Ugh I hate emails, but is a necessary evil. Testing mail()
call gave this (tail -f /var/log/apache2/error.log
):
sh: 1: /usr/sbin/sendmail: not found
That’s no good.
# for php mail function
apt install postfix
While it is installing, it will ask you a couple of questions. For my scenario I answered the following:
- Internet site: Mail is sent and received directly using SMTP.
- The “mail name” is the domain name used to “qualify” ALL mail addresses without a domain name.
ac93.uk
If this ever needs changed:
nano /etc/postfix/main.cf
systemctl reload postfix
Might need to tweak sendmail_path
to give correct sender information in php.ini:
$ locate php.ini
/etc/php/7.4/apache2/php.ini
/etc/php/7.4/cli/php.ini
/usr/lib/php/7.4/php.ini-development
/usr/lib/php/7.4/php.ini-production
/usr/lib/php/7.4/php.ini-production.cli
nano /etc/php/7.4/apache2/php.ini
set the sendmail_path
to:
sendmail -ti -F Ally -f contact@ac93.uk
With this just as sendmail -ti
, even if I specified the sender in mail()
call, it would send the servers hostname as the envelope’s sender address.
The sendmail
flags:
-t Read message for recipients. To:, Cc:, and Bcc: lines will be scanned for recipient addresses. The Bcc: line will be deleted before transmission.
-i Ignore dots alone on lines by themselves in incoming messages. This should be set if you are reading data from a file.
-Ffullname Set the full name of the sender.

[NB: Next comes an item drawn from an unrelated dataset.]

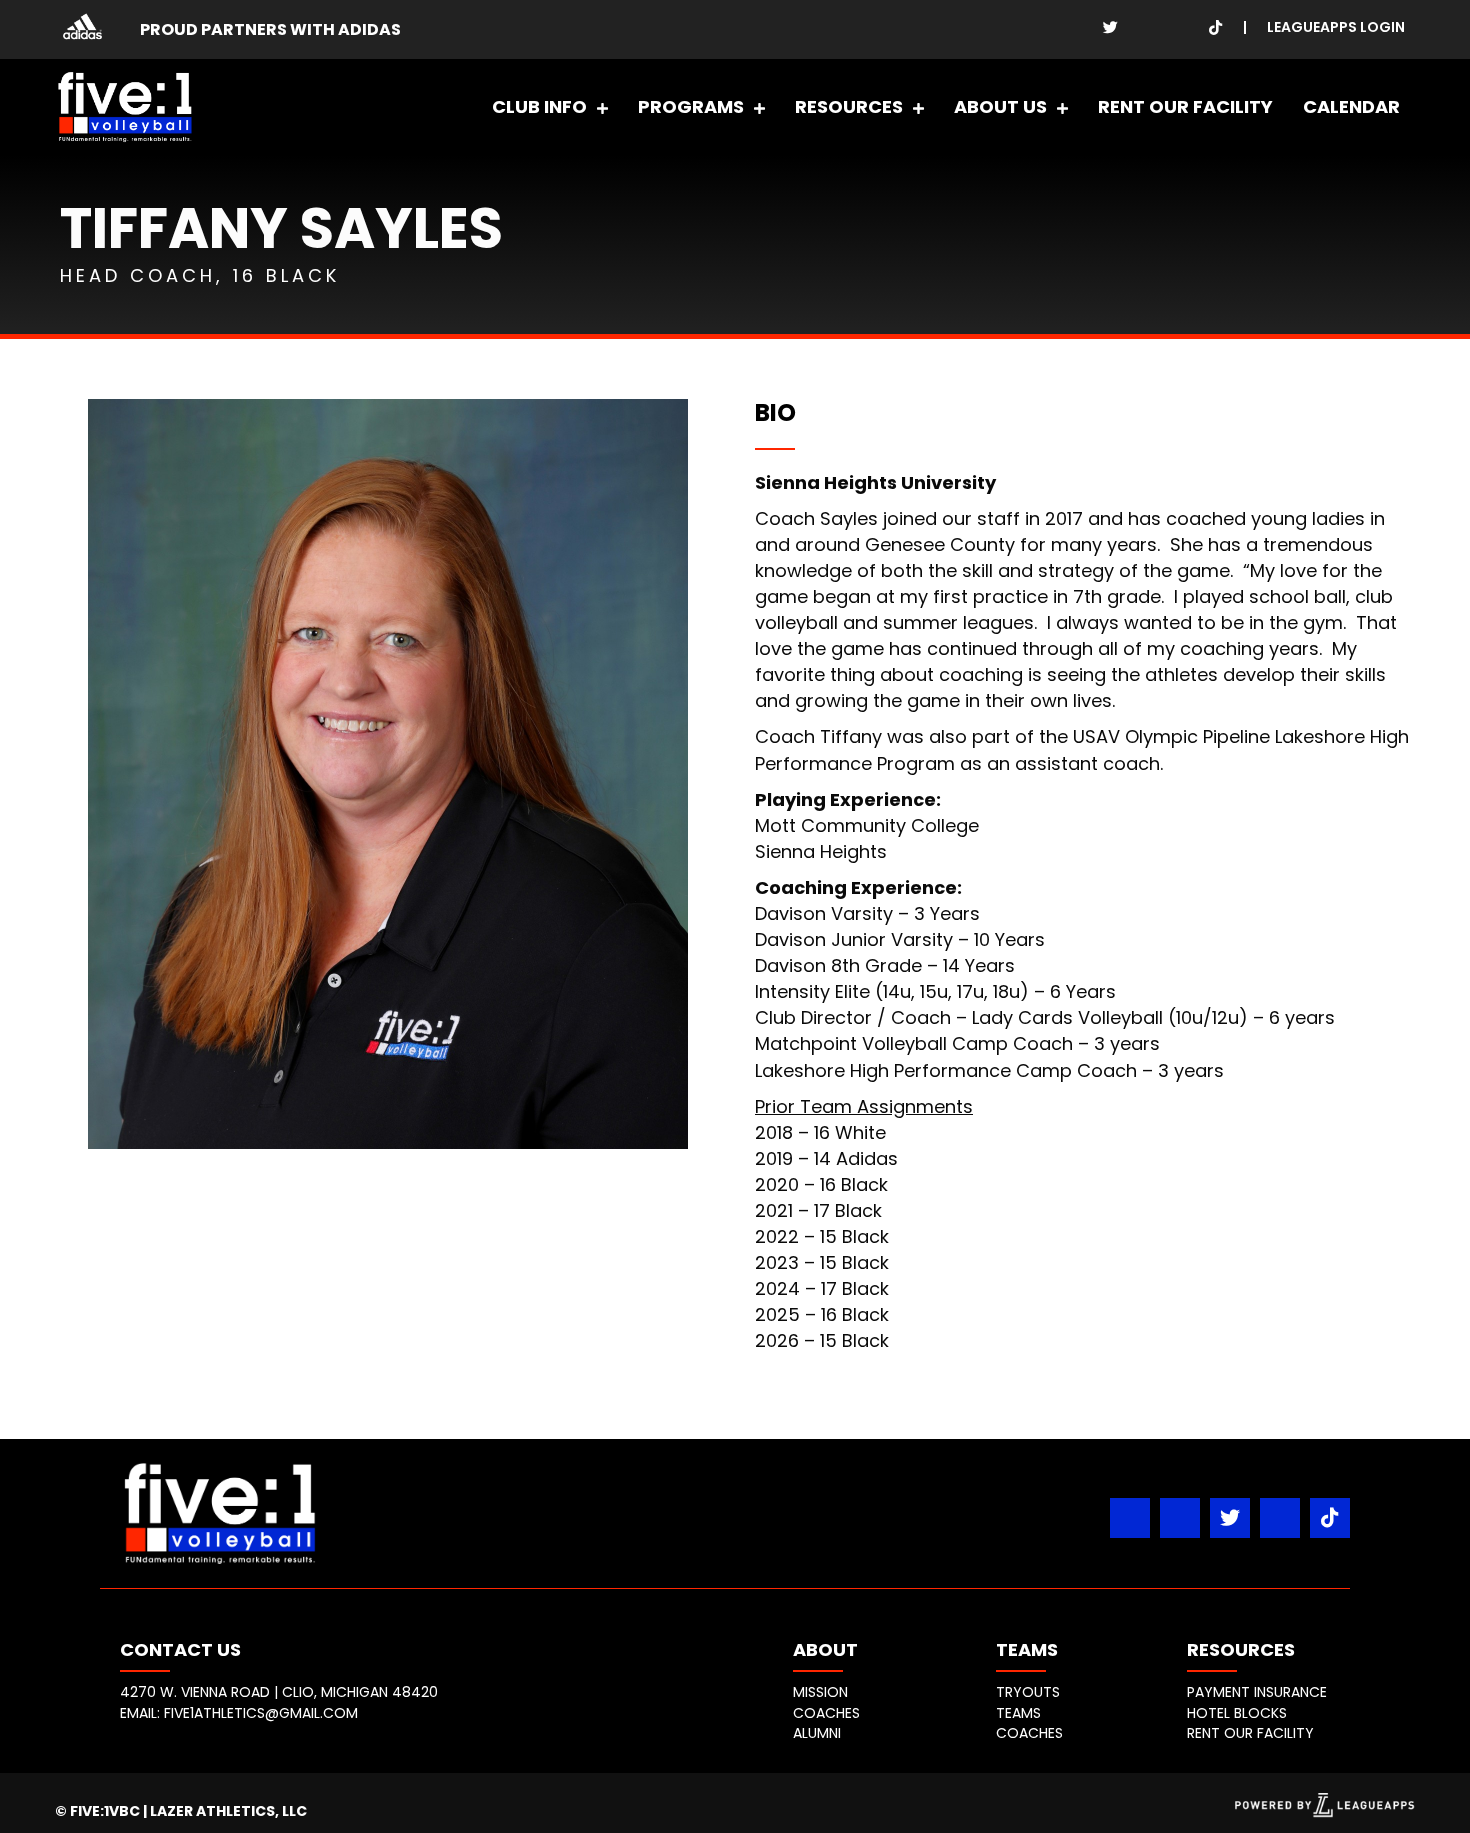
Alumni (817, 1733)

-fname Sets the name of the 'from' person (i.e., the envelope sender of the mail).
and reload
systemctl reload apache2
Tip: For email to be a bit more secure and for some clients to determine authenticity the IP needs to be added to domain SPF Record, this is a TXT record. Just adding because it was relevant for me!
httpd
Virtual Hosts
Similar to the first command, we take the sites.csv
and create the virtual host based on that.
#!/usr/bin/env bash
csvtool drop 1 sites.csv | csvtool format '%(3)\n' - | while read domain; do
cat <<EOF > /etc/apache2/sites-available/$domain.conf
<VirtualHost *:80>
ServerAdmin webmaster@ac93.org
ServerName $domain
DocumentRoot /var/www/html/$domain/
ErrorLog \${APACHE_LOG_DIR}/error.log
CustomLog \${APACHE_LOG_DIR}/access.log combined
<Directory /var/www/html/$domain>
Options -Indexes
RewriteEngine On
AllowOverride None
</Directory>
</VirtualHost>
EOF
sudo a2ensite $domain
done
sudo systemctl reload apache2
This should only be run once, since you might need to make a tweak to an individual host and if ran a second time this tweak would be lost.
Git
Login to server as ubuntu
.
ssh-keygen -t rsa -N '' -f /home/ubuntu/.ssh/id_rsa
cat /home/ubuntu/.ssh/id_rsa.pub
The static sites have been thrown into a repository.
For the server to access this, copy the id_rsa.pub
from the server and add the SSH key. In Bitbucket: Go to repository → repository settings → access keys.
Clone the repo in /var/www/html
.
Wildcard Subdomain & Cloudflare
The subdomains are routed to a server using a wildcard subdomain, unfortunately these cannot be proxied through Cloudflare, and we do not see many benefits.
I found the easiest way to do this was to export the DNS records and update the file manually, and import it again.